9/19/04 - U.S. AND RUSSIA AGAINST TERROR - 2004-09-20

President George W. Bush visited the Russian Embassy in Washington to honor the victims of the Beslan school terrorist attack. That attack by Chechen terrorists killed over three hundred people, about half of them children.

Mr. Bush said the massacre showed why the United States and other nations must remain resolute in the fight against terrorism:

“The atrocities that took place in the school were beyond comprehension. Many in America, and I know many in Russia, simply cannot conceive the hearts of a person that would mow down innocent children. And the killers, once again, remind us of the duties we have as free people to work in concert, to work in unity, to make this world a better place.”

The massacre at the Beslan school was the latest in a series of terrorist acts involving Chechen separatists. In August, two Russian airliners were blown up by two female Chechen suicide bombers. And in Moscow, at least ten people were killed and many more wounded near a busy subway station where police say a female suicide bomber set off explosives.

> **DATA EXCERPT**:

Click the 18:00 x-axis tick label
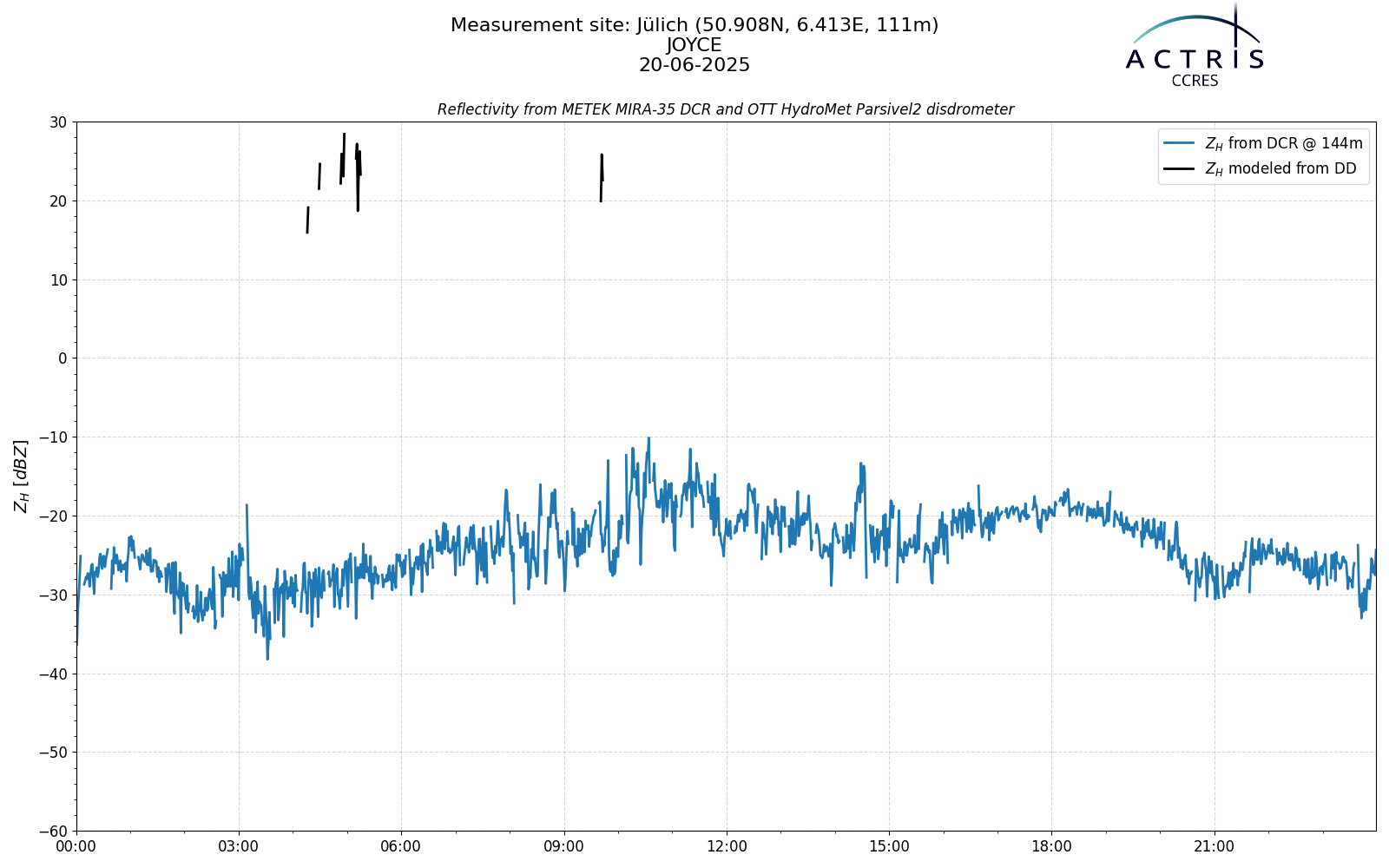 click(x=1051, y=846)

> **WORK TASK A**:
Please list every terrorist attack that the text on the U.S. and Russia against terror describes.
> **WORK TASK B**:
Output the stretch of the text on the U.S. and Russia against terror from "9/19/04 - U.S." through "of them children.".

> **EXERCISE RESULT A**:
- The Beslan school attack by Chechen terrorists, which killed over three hundred people
- The blowing up of two Russian airliners in August by two female Chechen suicide bombers
- The explosion near a busy subway station in Moscow, which killed at least ten people

> **EXERCISE RESULT B**:
9/19/04 - U.S. AND RUSSIA AGAINST TERROR - 2004-09-20

President George W. Bush visited the Russian Embassy in Washington to honor the victims of the Beslan school terrorist attack. That attack by Chechen terrorists killed over three hundred people, about half of them children.